Let $M \in \mathfrak{u}(n)$ be some hermitian matrix, and let $\{t_a\}, a=1,...,n^2$, be some basis for $\mathfrak{u}(n)$. Since $M$ is diagonalizable, we can write $M = UDU^\dagger$, where $D$ is the matrix of eigenvalues of $M$ and $U \in U(n)$ is some unitary matrix that diagonalizes $M$. Now, $D \in \mathfrak{u}(n)$, so we can expand $D = d^ih_i$, where $d^i$ are some expansion coefficients (in fact, $d^i = Tr(Dh^i)$) and $\{h_i\}, i = 1,..., n$, is a subset of $\{t_a\}$ consisting only of Cartan generators (the diagonal generators). The diagonalization is now
$M = d^iUh_iU^\dagger = d^iAd_Uh_i = d^i\Lambda_{ai}(U)t_a$, (1)

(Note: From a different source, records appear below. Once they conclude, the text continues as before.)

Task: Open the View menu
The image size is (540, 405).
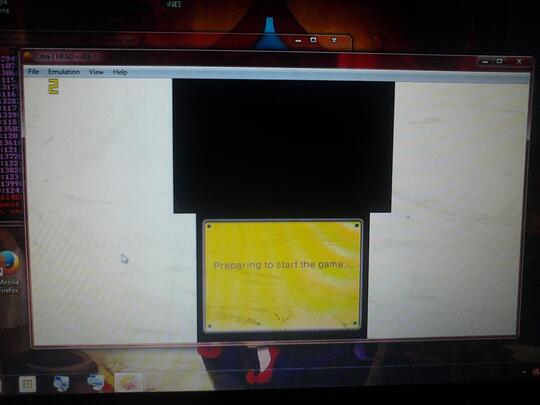Action: coord(96,72)
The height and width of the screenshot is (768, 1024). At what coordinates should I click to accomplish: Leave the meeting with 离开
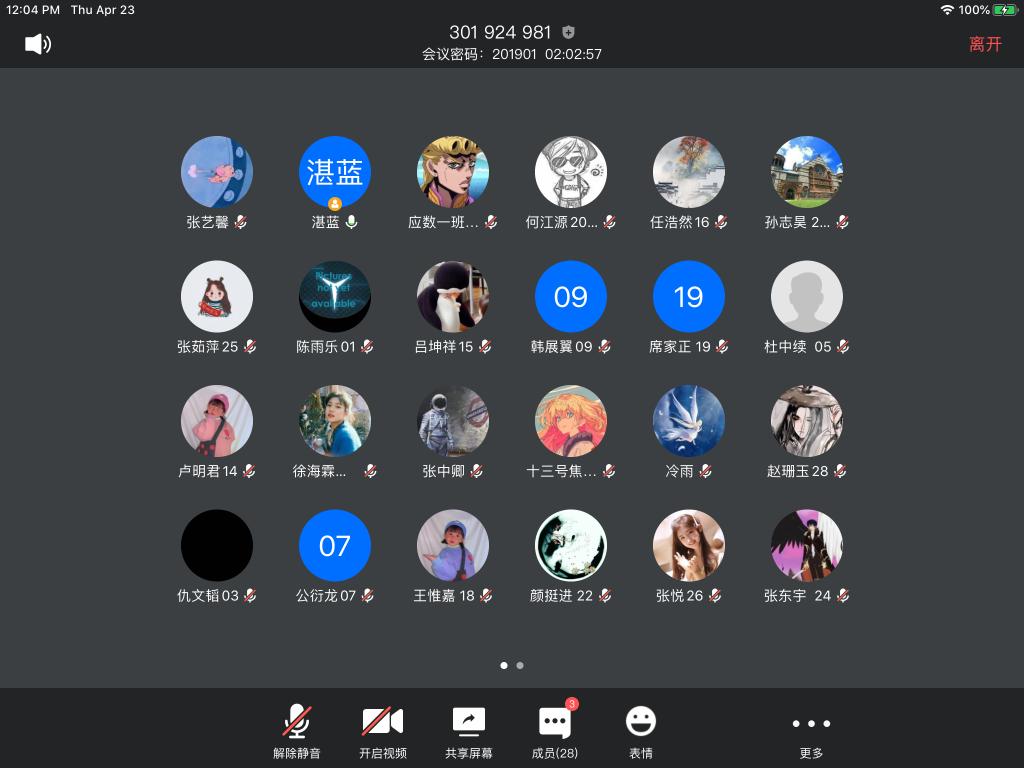984,44

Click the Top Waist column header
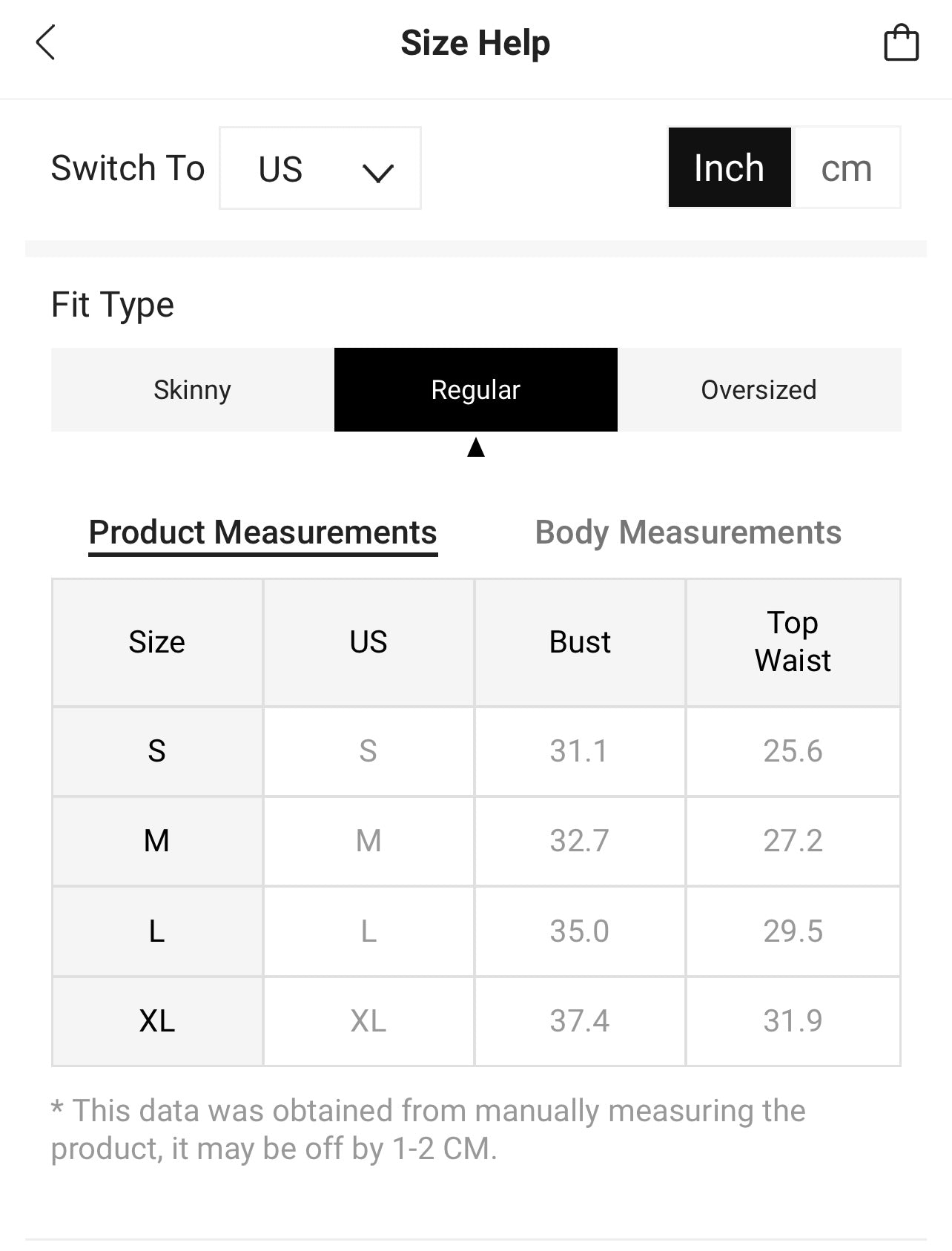[793, 642]
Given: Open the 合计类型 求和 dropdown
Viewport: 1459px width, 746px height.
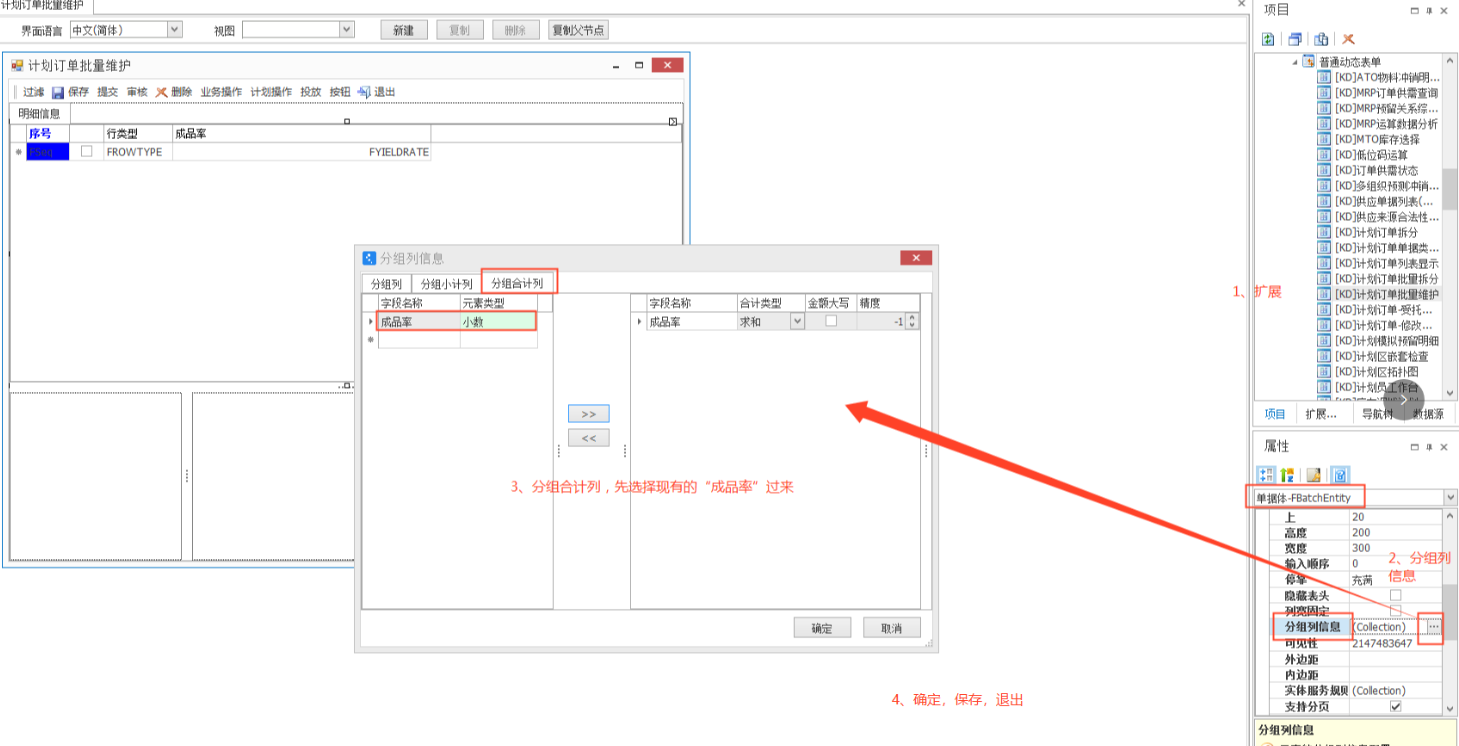Looking at the screenshot, I should coord(797,322).

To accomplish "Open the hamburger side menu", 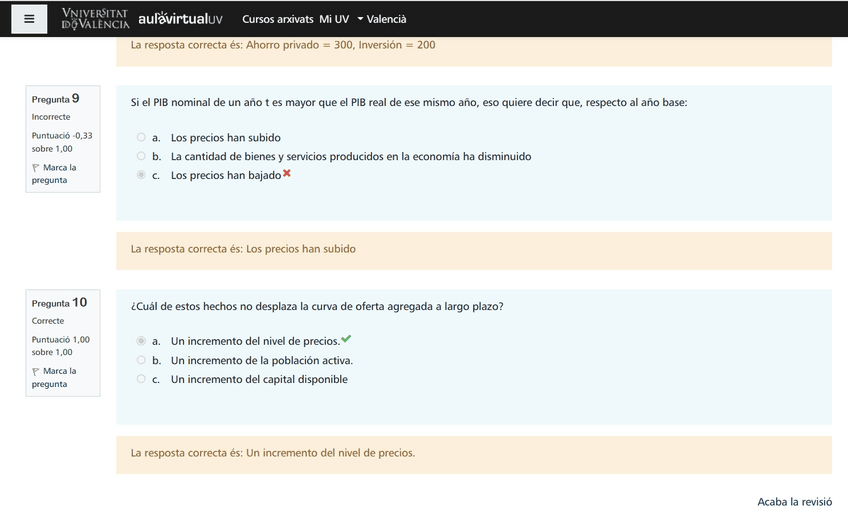I will (x=29, y=19).
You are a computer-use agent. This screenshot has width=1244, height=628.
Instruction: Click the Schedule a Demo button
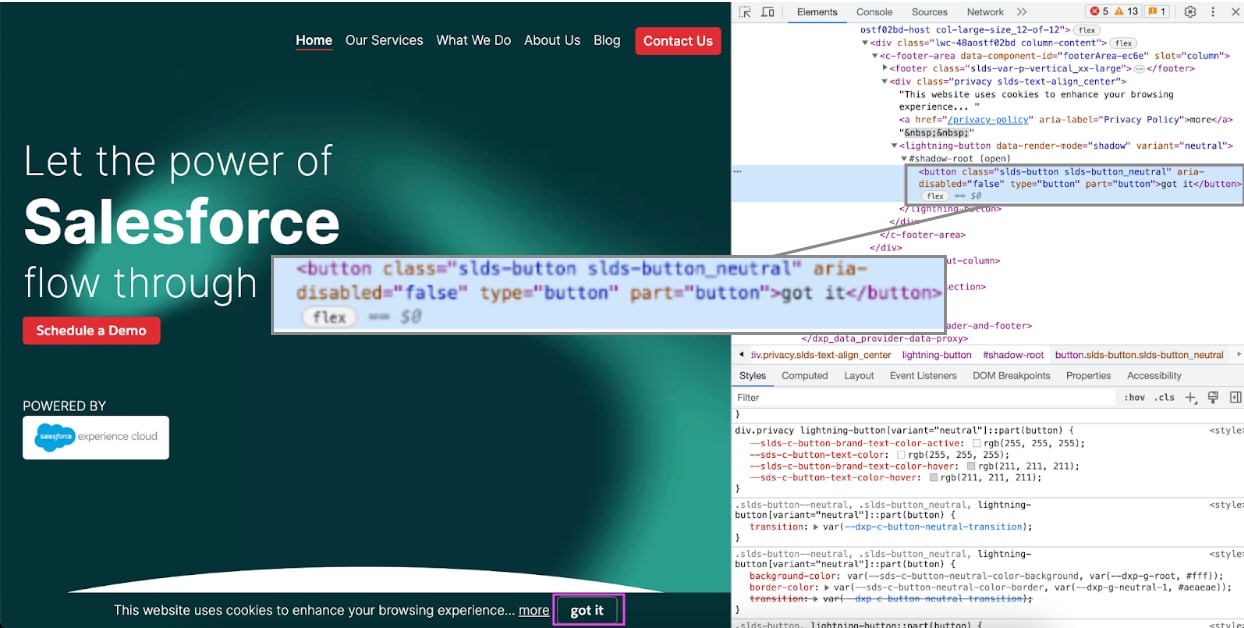pyautogui.click(x=91, y=330)
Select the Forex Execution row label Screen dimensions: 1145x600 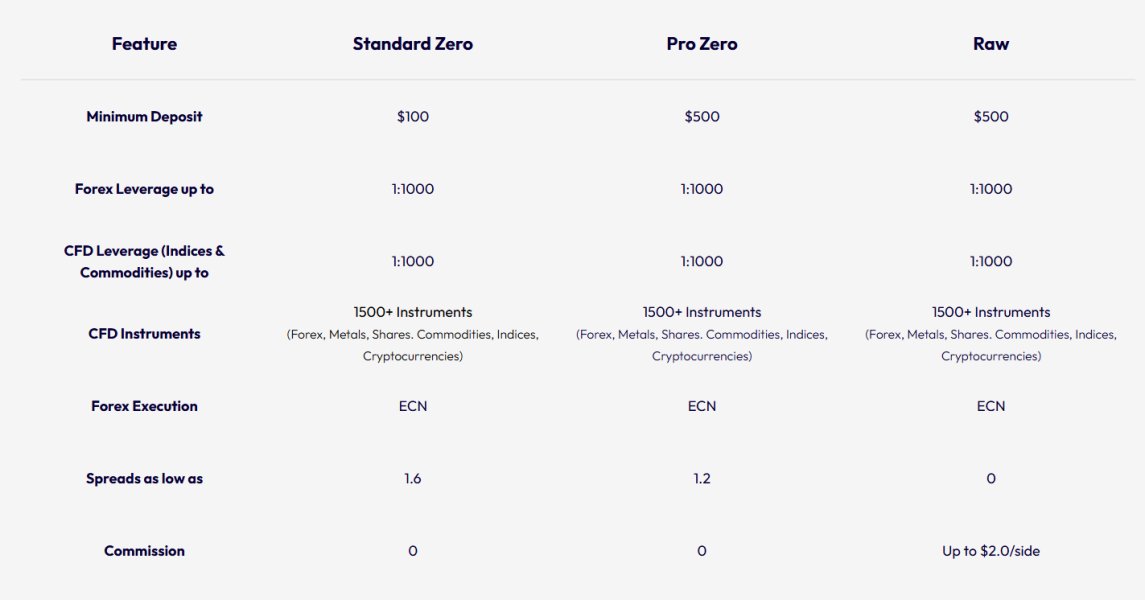point(144,406)
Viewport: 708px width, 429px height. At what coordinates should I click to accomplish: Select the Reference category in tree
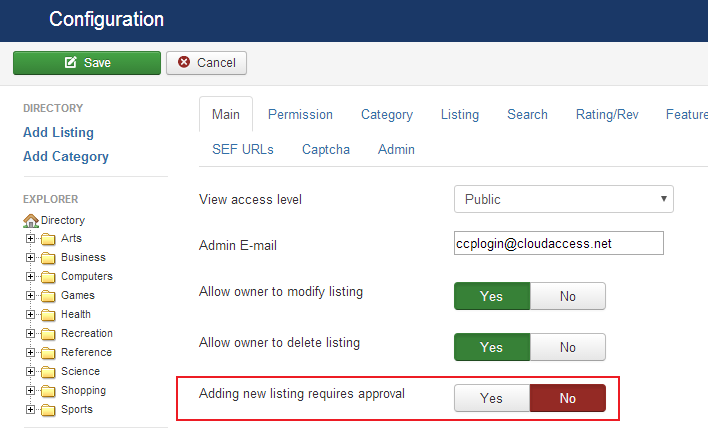[86, 353]
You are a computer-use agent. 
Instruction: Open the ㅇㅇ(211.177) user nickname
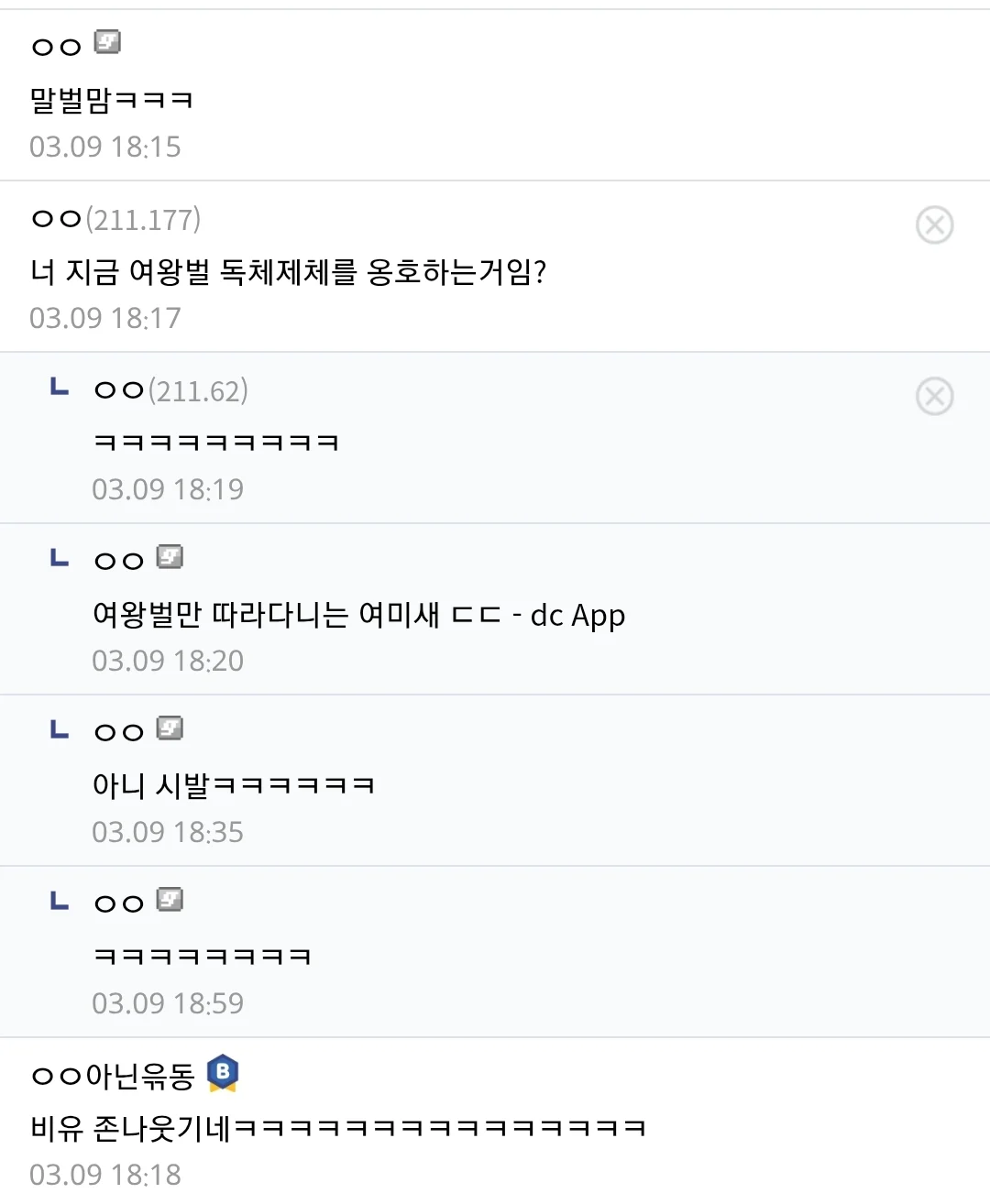point(116,220)
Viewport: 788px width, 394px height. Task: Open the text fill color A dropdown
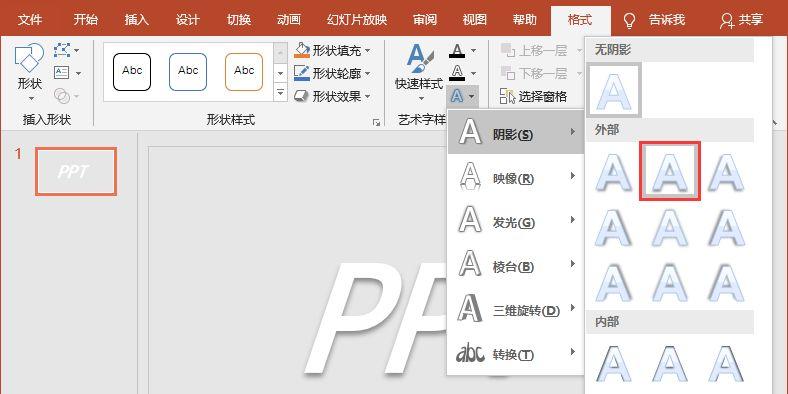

where $Ad_Uh_i = Uh_iU^\dagger$ is the adjoint representation acting on Cartan generators and $\Lambda_{ai}$ is the matrix representation of this linear transformation. Now, on the left hand side of equation (1), we have $n^2$ coordinates, $M_{ij}$, and on the right hand side we have $n + n^3$ ones, $(d^i, \Lambda_{ai})$. To be consistent, we must have some constraints that reduces the number of independent components of $\Lambda$ to $n(n-1)$. So, it seems to me that the expansion in the right hand side of (1) will have only $n-1$ generators $t_a$, which is really weird to me, but I cannot find my mistake. What's wrong with those considerations?